Task prompt:
Retype every entry in its entirety, without alteration.

Supplied entries:

···

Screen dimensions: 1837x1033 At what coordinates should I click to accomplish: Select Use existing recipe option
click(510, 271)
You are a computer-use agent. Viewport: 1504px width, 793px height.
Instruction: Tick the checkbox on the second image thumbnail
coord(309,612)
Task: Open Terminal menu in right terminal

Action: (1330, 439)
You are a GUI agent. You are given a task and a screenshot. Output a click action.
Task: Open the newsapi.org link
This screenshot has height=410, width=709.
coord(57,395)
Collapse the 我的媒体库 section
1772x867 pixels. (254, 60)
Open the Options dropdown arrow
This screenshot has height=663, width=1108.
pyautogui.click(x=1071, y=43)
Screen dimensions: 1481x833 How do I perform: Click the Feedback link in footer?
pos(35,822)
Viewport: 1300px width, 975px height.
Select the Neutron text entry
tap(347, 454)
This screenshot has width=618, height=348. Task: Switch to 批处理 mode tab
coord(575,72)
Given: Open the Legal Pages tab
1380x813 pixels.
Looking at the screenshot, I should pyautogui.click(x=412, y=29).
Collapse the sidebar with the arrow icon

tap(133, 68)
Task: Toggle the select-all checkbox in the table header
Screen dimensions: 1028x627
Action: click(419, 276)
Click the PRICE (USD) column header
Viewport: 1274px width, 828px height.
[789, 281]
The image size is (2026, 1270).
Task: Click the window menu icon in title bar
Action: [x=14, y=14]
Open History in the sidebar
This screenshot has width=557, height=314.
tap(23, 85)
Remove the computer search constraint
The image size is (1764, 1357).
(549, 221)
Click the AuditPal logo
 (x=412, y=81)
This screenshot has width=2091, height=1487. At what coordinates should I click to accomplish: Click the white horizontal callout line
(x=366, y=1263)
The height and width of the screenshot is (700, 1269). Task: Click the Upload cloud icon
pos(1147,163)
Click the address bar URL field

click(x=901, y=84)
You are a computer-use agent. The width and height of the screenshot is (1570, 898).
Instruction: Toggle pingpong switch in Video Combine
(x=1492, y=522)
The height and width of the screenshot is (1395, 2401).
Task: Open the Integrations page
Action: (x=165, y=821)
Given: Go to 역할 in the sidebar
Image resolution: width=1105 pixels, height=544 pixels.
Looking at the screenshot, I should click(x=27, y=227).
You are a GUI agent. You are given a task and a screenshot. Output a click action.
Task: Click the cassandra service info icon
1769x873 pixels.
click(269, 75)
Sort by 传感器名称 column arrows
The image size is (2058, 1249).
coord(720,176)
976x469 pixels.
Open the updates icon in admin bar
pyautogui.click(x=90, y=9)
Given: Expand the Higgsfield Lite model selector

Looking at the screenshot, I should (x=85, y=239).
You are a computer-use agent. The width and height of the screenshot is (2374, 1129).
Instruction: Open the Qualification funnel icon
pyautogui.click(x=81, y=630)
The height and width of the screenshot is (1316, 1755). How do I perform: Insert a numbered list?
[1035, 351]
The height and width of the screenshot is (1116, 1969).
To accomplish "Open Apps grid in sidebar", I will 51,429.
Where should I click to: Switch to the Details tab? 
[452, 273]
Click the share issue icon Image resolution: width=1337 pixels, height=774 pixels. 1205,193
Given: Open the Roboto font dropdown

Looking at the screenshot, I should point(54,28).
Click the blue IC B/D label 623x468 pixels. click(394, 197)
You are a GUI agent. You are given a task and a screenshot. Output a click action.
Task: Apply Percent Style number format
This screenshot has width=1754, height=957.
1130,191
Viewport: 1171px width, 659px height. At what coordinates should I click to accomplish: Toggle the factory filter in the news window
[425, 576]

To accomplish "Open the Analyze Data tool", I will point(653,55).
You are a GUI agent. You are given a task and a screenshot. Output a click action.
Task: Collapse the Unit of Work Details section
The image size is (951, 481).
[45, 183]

···

Answer space:
Screen dimensions: 1837x1033 At what coordinates should I click to accomplish: Select Use existing recipe option
click(510, 271)
You are a computer-use agent. Viewport: 1504px width, 793px height.
Instruction: Tick the checkbox on the second image thumbnail
coord(309,612)
Task: Open Terminal menu in right terminal

Action: (1330, 439)
You are a GUI agent. You are given a task and a screenshot. Output a click action.
Task: Open the newsapi.org link
This screenshot has height=410, width=709.
coord(57,395)
Collapse the 我的媒体库 section
1772x867 pixels. (254, 60)
Open the Options dropdown arrow
This screenshot has height=663, width=1108.
pyautogui.click(x=1071, y=43)
Screen dimensions: 1481x833 How do I perform: Click the Feedback link in footer?
pos(35,822)
Viewport: 1300px width, 975px height.
Select the Neutron text entry
tap(347, 454)
This screenshot has width=618, height=348. Task: Switch to 批处理 mode tab
coord(575,72)
Given: Open the Legal Pages tab
1380x813 pixels.
Looking at the screenshot, I should pyautogui.click(x=412, y=29).
Collapse the sidebar with the arrow icon

tap(133, 68)
Task: Toggle the select-all checkbox in the table header
Screen dimensions: 1028x627
Action: click(419, 276)
Click the PRICE (USD) column header
Viewport: 1274px width, 828px height.
[789, 281]
The image size is (2026, 1270).
Task: Click the window menu icon in title bar
Action: [x=14, y=14]
Open History in the sidebar
This screenshot has width=557, height=314.
tap(23, 85)
Remove the computer search constraint
The image size is (1764, 1357).
(549, 221)
Click the AuditPal logo
 (x=412, y=81)
This screenshot has width=2091, height=1487. At what coordinates should I click to accomplish: Click the white horizontal callout line
(x=366, y=1263)
The height and width of the screenshot is (700, 1269). Task: Click the Upload cloud icon
pos(1147,163)
Click the address bar URL field

click(x=901, y=84)
You are a computer-use agent. The width and height of the screenshot is (1570, 898).
Instruction: Toggle pingpong switch in Video Combine
(x=1492, y=522)
The height and width of the screenshot is (1395, 2401).
Task: Open the Integrations page
Action: (x=165, y=821)
Given: Go to 역할 in the sidebar
Image resolution: width=1105 pixels, height=544 pixels.
Looking at the screenshot, I should click(x=27, y=227).
You are a GUI agent. You are given a task and a screenshot. Output a click action.
Task: Click the cassandra service info icon
1769x873 pixels.
click(269, 75)
Sort by 传感器名称 column arrows
The image size is (2058, 1249).
coord(720,176)
976x469 pixels.
Open the updates icon in admin bar
pyautogui.click(x=90, y=9)
Given: Expand the Higgsfield Lite model selector

Looking at the screenshot, I should (x=85, y=239).
You are a computer-use agent. The width and height of the screenshot is (2374, 1129).
Instruction: Open the Qualification funnel icon
pyautogui.click(x=81, y=630)
The height and width of the screenshot is (1316, 1755). How do I perform: Insert a numbered list?
[1035, 351]
The height and width of the screenshot is (1116, 1969).
To accomplish "Open Apps grid in sidebar", I will 51,429.
Where should I click to: Switch to the Details tab? 
[452, 273]
Click the share issue icon Image resolution: width=1337 pixels, height=774 pixels. 1205,193
Given: Open the Roboto font dropdown

Looking at the screenshot, I should point(54,28).
Click the blue IC B/D label 623x468 pixels. click(394, 197)
You are a GUI agent. You are given a task and a screenshot. Output a click action.
Task: Apply Percent Style number format
This screenshot has width=1754, height=957.
1130,191
Viewport: 1171px width, 659px height. At what coordinates should I click to accomplish: Toggle the factory filter in the news window
[425, 576]

To accomplish "Open the Analyze Data tool", I will point(653,55).
You are a GUI agent. You are given a task and a screenshot. Output a click action.
Task: Collapse the Unit of Work Details section
The image size is (951, 481).
[45, 183]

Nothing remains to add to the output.